YOUR TASK
If a line in the entries below includes "tree", show that line.

GIVEN DATA

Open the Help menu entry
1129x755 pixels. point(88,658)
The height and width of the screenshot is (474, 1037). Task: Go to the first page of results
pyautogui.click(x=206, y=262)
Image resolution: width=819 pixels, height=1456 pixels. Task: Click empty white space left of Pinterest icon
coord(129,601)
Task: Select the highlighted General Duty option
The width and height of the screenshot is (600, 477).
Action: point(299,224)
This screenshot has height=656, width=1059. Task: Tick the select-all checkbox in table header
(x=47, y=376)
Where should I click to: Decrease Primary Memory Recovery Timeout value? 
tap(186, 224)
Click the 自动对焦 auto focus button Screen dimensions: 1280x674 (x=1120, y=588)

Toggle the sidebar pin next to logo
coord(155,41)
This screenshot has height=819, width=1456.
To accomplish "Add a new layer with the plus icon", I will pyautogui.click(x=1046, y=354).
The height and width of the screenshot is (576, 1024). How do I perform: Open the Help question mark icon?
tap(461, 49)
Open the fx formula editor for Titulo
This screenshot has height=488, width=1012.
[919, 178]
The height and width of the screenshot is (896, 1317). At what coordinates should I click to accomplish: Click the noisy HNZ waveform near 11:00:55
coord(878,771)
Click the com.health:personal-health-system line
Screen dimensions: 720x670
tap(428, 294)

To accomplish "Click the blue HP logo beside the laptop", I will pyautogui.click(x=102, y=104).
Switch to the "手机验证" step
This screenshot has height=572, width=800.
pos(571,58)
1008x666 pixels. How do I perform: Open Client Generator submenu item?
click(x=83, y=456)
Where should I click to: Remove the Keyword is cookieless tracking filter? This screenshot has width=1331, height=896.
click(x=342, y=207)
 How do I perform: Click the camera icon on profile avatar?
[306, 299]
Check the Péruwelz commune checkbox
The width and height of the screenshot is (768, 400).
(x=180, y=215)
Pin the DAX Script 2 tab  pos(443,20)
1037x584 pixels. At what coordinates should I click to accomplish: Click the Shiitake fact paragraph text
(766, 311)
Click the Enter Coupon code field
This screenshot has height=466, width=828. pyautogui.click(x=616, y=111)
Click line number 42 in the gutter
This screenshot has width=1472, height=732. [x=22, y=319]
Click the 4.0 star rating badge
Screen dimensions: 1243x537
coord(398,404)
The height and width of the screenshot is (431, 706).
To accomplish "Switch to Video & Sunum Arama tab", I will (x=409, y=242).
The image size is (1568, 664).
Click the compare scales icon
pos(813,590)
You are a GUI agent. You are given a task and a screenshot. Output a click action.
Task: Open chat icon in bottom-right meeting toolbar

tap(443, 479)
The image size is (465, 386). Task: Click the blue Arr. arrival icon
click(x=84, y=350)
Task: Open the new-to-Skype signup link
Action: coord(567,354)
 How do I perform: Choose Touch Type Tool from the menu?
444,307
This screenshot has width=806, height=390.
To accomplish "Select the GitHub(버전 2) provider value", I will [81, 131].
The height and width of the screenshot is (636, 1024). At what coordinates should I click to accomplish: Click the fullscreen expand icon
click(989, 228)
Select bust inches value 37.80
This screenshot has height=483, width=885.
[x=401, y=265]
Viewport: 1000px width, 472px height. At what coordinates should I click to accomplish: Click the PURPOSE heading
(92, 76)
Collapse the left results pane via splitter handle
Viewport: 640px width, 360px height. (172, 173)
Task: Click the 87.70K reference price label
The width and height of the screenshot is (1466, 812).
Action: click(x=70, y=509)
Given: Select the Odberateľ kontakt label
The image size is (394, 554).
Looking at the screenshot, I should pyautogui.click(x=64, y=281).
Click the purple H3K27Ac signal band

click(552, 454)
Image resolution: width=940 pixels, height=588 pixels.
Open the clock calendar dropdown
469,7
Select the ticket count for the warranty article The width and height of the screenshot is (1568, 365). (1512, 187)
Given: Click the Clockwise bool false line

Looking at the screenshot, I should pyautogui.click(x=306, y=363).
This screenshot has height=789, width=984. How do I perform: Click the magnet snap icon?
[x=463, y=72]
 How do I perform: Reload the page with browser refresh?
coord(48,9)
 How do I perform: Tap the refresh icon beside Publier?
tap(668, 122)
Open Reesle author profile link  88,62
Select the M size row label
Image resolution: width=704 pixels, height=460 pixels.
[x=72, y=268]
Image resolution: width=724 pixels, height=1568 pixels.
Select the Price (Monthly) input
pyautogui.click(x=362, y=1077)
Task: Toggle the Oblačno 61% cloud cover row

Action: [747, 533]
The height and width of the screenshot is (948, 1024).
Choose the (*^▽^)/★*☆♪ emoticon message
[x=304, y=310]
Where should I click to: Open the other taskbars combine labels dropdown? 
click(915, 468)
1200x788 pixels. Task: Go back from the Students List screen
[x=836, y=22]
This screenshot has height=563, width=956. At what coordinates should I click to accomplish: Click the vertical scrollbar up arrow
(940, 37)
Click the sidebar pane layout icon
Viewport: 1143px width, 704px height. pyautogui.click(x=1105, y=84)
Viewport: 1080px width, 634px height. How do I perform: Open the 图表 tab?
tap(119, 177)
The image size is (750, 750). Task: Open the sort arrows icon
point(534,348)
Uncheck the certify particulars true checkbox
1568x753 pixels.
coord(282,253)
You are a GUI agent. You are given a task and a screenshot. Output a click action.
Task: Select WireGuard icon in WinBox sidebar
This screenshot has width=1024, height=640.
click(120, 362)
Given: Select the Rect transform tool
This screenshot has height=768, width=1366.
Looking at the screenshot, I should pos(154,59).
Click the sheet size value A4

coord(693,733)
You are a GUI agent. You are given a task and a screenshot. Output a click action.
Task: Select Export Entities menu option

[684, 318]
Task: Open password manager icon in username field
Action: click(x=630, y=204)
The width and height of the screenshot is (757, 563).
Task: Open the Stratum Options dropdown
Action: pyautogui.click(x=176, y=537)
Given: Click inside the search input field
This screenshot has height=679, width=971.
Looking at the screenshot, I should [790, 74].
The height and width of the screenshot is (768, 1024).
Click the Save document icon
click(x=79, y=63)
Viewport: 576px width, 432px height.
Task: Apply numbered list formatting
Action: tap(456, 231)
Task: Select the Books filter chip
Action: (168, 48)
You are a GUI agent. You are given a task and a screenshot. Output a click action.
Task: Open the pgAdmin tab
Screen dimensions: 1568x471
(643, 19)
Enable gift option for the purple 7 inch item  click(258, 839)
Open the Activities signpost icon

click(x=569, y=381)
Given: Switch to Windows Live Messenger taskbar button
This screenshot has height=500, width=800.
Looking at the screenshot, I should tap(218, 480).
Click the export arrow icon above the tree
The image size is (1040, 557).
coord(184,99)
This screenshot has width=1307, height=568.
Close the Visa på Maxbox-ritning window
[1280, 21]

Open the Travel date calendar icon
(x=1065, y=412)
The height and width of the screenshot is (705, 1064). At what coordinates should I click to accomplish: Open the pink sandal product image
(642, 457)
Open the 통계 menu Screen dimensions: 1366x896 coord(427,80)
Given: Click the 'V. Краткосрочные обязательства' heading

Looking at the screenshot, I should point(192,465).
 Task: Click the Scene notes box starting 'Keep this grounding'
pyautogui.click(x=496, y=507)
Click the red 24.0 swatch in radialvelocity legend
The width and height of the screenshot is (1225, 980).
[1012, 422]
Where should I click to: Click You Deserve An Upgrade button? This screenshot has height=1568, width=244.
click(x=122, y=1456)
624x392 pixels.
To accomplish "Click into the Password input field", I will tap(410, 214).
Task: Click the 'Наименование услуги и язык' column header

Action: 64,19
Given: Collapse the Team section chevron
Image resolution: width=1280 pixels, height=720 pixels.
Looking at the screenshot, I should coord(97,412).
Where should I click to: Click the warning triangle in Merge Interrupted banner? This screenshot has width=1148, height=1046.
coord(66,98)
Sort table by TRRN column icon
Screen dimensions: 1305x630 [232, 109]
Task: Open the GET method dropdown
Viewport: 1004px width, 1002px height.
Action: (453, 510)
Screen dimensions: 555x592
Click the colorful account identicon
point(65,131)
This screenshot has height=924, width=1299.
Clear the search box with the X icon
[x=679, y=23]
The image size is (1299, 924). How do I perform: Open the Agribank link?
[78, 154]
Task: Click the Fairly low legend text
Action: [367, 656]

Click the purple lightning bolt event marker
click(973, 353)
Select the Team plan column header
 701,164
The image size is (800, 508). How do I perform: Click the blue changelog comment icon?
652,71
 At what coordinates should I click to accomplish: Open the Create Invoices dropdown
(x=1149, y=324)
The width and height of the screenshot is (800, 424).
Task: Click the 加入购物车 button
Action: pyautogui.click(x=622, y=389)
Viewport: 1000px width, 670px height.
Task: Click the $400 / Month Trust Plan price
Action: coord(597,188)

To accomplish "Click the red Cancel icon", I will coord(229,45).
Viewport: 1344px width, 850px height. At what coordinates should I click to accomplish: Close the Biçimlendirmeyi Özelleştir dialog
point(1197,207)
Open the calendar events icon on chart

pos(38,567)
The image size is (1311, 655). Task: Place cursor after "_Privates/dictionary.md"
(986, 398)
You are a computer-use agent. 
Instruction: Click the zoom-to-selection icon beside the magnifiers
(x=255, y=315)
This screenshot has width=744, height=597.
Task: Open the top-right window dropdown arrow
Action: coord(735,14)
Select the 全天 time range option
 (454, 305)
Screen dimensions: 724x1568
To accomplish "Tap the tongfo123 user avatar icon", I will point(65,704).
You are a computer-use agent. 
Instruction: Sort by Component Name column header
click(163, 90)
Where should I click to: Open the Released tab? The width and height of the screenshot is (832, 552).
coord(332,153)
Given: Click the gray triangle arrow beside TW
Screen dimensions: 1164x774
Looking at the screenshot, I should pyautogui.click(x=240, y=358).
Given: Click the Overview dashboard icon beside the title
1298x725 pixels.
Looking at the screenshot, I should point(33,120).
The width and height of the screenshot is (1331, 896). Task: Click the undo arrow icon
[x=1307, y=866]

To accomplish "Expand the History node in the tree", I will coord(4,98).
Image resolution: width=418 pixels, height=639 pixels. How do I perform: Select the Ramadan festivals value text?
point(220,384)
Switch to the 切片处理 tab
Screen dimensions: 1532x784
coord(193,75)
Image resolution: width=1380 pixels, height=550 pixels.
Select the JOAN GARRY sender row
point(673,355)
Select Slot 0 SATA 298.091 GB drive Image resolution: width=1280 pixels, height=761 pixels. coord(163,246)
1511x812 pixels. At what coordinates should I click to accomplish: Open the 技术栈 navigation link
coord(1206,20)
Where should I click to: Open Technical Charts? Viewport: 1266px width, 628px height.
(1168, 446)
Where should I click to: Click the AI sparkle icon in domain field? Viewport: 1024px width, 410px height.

YOUR RESPONSE
Click the export arrow icon above the tree
To accomplish "Expand the History node in the tree", I will coord(4,98).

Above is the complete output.